** ARTICLE **
* * * * * * *

Katharina Andersson, post-graduate and lecturer of the Swedish language at the University of Gävle, shows in her research that the writing competence that is measured in the national tests in third grade does not show the entire truth.
To increase the knowledge and contribute to understanding of boys writing competence Katharina Andersson has described, analyzed and interpreted 231 ten years old boys’ texts from the third-grade national test in Swedish in Sweden.
At the turn of the century when we started using PISA-investigations and national tests the results were presented separately divided by sex. And because boys performed worse a mass-media pressure about boys having a difficult time at school occurred. They believed that this was a new phenomenon that had never occurred before. But it turned out that there were previous grade statistics from the middle of the 60’s to be found at The Swedish National Agency for Education, and that girls had always have had better grades than boys.
- We can go back in time almost as long as the schools have existed and see that girls have always performed better, says Katharina Andersson
- But the fact that we divide it into two categories is what I believe to be the big problem. There are so many other factors that it can be affected by. What parents have been elected, what does the parents living situation look like, how do they feel, what economic situation does the parent have.

* * * * * * *

** DATA PROVIDED **
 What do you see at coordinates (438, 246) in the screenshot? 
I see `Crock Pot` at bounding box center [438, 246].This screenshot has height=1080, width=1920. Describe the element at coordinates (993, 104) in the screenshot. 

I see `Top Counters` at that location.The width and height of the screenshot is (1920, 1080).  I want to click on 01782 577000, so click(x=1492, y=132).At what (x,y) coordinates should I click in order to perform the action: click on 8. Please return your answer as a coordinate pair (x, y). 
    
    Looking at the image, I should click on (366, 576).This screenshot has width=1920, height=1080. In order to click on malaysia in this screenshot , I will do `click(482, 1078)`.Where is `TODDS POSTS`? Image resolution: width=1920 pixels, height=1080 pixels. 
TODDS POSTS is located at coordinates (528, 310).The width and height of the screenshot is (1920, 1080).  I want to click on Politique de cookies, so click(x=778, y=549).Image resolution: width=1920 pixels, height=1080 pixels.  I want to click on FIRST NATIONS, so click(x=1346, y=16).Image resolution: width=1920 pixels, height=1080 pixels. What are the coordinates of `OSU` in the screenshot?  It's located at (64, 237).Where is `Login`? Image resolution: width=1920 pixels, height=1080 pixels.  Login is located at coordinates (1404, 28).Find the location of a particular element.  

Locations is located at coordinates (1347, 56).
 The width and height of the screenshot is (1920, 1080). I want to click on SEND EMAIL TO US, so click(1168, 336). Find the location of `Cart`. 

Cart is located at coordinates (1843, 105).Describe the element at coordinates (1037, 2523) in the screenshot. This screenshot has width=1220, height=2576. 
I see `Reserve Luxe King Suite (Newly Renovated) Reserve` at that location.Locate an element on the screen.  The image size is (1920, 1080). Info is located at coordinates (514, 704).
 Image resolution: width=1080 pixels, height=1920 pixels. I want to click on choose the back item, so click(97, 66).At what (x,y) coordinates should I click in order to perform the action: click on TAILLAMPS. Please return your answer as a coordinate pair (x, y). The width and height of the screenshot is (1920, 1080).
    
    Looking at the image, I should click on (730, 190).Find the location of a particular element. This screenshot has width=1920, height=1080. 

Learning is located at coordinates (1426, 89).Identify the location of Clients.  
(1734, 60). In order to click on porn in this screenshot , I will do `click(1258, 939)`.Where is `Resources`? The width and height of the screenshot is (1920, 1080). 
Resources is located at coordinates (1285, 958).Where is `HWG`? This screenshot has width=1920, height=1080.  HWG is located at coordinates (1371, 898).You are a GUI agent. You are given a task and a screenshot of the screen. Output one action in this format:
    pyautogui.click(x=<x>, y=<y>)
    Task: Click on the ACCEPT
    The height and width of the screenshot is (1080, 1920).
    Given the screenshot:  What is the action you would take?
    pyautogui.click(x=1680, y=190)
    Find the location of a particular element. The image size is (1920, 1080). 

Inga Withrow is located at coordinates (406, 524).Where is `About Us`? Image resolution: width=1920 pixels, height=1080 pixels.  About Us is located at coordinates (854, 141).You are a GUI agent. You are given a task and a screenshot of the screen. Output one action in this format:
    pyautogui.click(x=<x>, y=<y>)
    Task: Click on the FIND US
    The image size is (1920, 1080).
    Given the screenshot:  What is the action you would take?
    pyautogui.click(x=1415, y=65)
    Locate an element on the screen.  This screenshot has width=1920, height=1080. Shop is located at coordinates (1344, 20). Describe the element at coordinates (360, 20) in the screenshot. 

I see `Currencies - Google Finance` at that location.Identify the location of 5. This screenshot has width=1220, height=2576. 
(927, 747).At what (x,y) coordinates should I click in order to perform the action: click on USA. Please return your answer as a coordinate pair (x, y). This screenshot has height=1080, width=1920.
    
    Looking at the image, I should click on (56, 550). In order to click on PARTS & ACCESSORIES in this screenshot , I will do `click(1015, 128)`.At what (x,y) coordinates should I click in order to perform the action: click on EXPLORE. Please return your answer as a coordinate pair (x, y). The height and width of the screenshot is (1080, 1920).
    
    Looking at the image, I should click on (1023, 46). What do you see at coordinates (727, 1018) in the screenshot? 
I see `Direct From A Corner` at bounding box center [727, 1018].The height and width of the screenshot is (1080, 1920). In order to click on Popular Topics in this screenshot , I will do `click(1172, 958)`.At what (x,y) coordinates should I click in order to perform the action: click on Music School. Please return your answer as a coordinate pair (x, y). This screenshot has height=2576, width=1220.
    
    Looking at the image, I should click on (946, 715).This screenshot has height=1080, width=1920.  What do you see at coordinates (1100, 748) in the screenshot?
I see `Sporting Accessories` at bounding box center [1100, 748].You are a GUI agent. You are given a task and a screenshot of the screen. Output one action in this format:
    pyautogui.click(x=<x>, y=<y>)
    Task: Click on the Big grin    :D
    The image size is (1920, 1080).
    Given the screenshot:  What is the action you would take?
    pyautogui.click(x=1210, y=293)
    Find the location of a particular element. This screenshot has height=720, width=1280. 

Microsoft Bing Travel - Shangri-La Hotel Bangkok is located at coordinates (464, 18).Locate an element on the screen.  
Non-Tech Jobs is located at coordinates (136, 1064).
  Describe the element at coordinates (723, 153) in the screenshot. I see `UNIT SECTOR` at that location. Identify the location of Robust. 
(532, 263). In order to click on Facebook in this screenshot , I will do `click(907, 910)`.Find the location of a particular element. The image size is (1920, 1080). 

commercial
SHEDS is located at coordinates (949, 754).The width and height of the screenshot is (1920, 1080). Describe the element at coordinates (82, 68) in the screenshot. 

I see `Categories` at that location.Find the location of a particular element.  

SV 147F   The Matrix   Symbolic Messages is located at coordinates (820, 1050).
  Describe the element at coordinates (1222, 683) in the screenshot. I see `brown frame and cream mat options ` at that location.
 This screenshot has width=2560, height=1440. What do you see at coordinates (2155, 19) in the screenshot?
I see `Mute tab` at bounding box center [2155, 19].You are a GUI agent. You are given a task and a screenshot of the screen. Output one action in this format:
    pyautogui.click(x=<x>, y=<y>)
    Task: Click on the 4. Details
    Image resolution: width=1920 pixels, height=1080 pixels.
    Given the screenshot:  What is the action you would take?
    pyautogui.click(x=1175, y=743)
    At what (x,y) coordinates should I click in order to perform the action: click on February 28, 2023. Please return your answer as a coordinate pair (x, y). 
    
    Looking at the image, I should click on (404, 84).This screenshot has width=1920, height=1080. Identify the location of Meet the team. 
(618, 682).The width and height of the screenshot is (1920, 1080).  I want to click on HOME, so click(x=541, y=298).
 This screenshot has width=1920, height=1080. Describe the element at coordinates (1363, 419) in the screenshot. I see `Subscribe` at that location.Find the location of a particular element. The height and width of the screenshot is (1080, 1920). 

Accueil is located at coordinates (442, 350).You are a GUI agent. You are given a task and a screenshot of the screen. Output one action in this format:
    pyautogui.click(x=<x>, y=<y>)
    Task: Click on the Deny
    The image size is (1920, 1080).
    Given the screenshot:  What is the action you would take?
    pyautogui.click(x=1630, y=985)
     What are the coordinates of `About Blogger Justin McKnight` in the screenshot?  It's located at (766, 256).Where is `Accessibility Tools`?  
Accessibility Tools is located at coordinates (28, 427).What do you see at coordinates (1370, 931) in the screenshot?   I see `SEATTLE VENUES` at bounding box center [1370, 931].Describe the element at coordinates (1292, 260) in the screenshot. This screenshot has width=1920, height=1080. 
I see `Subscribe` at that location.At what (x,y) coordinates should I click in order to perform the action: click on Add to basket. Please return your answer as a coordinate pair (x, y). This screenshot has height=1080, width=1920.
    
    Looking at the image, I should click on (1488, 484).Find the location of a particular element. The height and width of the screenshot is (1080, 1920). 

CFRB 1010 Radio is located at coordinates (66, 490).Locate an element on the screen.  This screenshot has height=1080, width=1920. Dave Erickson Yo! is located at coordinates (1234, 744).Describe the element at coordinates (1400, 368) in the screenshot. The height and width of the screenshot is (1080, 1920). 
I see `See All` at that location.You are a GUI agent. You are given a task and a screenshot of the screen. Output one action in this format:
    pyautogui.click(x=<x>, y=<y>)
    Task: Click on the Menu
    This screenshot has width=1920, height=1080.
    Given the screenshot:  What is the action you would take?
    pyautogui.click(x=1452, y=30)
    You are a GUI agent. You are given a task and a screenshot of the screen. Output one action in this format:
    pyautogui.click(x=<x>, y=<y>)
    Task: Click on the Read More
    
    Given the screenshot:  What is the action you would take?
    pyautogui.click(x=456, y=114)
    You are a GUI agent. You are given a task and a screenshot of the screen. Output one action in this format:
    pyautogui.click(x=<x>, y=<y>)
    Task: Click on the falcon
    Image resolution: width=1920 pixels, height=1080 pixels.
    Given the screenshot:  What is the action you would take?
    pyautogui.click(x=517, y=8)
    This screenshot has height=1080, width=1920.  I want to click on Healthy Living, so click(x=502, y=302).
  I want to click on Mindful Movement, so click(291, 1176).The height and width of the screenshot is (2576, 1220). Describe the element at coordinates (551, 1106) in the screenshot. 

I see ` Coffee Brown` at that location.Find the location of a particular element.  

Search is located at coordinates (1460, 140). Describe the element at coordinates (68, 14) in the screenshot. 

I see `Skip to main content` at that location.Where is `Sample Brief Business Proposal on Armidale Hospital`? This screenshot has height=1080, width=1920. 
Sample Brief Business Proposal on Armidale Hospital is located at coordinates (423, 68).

* * * * * * *

** TASKS AND EXERCISES **
1: Translate this sentence from the article on boys' writing competence into Swedish: "Katharina Andersson, post-graduate and lecturer of the Swedish language at the University of Gävle, shows in her research that the writing competence that is measured in the national tests in third grade does not show the entire truth."
2: Carry on the article about boys' writing competence from its last sentence.

** ANSWERS TO EACH TASK **
1: Katharina Andersson, doktorand och lektor i svenska språket vid Högskolan i Gävle, visar i sin forskning att den skrivkompetens som mäts i de nationella proven i årskurs tre inte visar hela sanningen.

2:
- If one choses one or several of these factors the result will change. And if we did that, we would not be separating males and females, because it’s not like a family only consists of boys.
When the teacher evaluates the texts he is supposed to evaluate whether there are three complete sentences with capital letter and punctuation. That there are 10 correctly spelled grammatical words and content words and check if the story has a beginning middle section and ending.
- The national test has an outdated view on what knowledge is. And I show in my dissertation that there are other writing competences that can be measured and that could then result in a different way of looking at the performance that boys make, says Katharina Andersson.
- For example there is a test about fear. “Can you write about how it feels to be afraid?” and when the teacher is to assess the text it only happens based on the grammatical criteria. But whether it’s about fear or whether it is a story or not, for such things there are no criteria, in fact is nowhere to be found!
Boys are made to write a story by hand on a lined paper, even though they usually only use computers. Teachers have up until the last test only chosen a few children that have had large difficulties that could write on a computer.
- This spring I visited a class where all students were allowed to write on a computer. I happily noticed that all the students opened there computers and wrote without unimpededly and there were no differences between boys and girls.
- When the national test demands one thing and reality another, one is not testing what they know! I want the children feel like when they are writing every day when they are writing their tests as well. Give the children and students the tools that they are the most familiar with.
The analysis of the test’s texts based on other foundations than the grammatical demanded new tools for analysis, that In turn have made it possible for new aspects of boys writing competences to become visible.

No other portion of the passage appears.